[ENBD] separate fast raid1 module
Peter T. Breuer
enbd@lists.community.tummy.com
Thu, 23 Jan 2003 17:21:27 +0100 (MET)
I separated the "intelligent raid1" code out from enbd-2.4.31 and
put it in a separate driver. It's now available as
ftp://oboe.it.uc3m.es/pub/Programs/fr1-1.0.tgz
I've just got it up to working functionality. I haven't tried stressing
it. It runs under the standard raidtools if you load it with major=9.
You have to patch the tools to "liberalize" them if you use another
major. I included a patch.
I'll include the (hastily written in the train last night) README here.
Mmmph .. major limitation: it only has blocksize 1024, like the rest
of softraid. I'll fix that in parallel with other work. It's therefore
limited to 4TB in size, I think, as the block count is a u32. Maybe
even 2TB, as the sector count is a u32 too.

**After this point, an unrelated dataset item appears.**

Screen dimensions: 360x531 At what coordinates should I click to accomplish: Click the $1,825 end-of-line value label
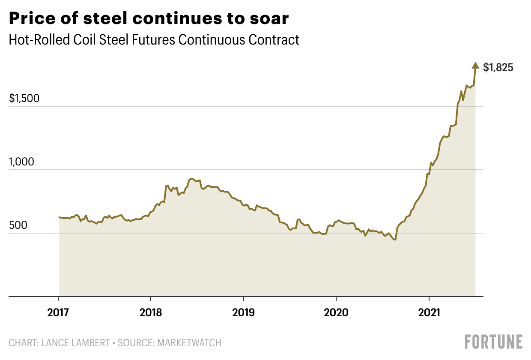pyautogui.click(x=498, y=68)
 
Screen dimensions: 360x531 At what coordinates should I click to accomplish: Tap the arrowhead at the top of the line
pyautogui.click(x=475, y=65)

If anybody would like to make it into a proper md -dependent module,
I'd be very much obliged. That involves understanding the md devices
persistent superblock stuff. At the moment there is no permanent
superblock.
fr1 README (C) Peter T. Breuer Jan 2003.
This is the README for the intelligent fast RAID1 driver, "fr1". It's
"intelligent" in that it doesn't blindly resynchronize a whole mirror
component when only a few blocks need resyncing. That can save hours of
resync time on a large device.
The driver keeps a bitmap of pending writes in memory, and writes them
to the mirror component that's just been repaired when it comes back on
line. The bitmap is two-level and created pagewise on demand, so it's
not too expensive. A terabyte sized device with blocks of 4K will cost
max 32MB of memory per mirror component, thus 64MB max for a two
component mirror. The driver is tolerant wrt memory faults too. It'll
still work if you run out of memory, just be a little less intelligent.
HOW TO MAKE THE MODULE
Edit the Makefile in this directory, change LINUXDIR to point to the
kernel source for your target kernel, and type "make". Put the fr1.o
module in the misc/ subdirectory of your kernel modules in
/lib/modules/2.4.whatever/. Run /sbin/depmod -a.
HOW TO USE IT:
0) Insert the module into the kernel with "insmod fr1.o". Now, by
default it will take major 240, and the raid tools won't work with
that, so if you want to let it go ahead and use its default major,
then you will have to patch the raidtools. Do it like this ...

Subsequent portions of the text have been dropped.